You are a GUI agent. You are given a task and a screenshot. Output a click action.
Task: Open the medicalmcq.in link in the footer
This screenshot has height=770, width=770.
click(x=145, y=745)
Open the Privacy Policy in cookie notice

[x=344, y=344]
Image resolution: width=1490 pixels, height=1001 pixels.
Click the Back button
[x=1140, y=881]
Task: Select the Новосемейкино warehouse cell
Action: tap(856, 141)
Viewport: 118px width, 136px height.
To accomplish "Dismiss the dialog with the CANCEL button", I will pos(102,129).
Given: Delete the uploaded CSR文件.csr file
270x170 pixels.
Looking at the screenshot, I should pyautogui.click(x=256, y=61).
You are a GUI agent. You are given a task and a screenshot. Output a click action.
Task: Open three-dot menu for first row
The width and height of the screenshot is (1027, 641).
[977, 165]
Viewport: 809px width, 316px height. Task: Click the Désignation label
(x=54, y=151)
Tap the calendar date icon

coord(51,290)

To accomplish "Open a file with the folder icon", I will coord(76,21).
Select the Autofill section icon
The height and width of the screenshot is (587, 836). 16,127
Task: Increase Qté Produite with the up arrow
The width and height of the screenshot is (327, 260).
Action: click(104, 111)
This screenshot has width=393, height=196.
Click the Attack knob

*****

Nothing but a number is expected: how many lines in the data above hold the word "with".

▶ Answer to this exercise
3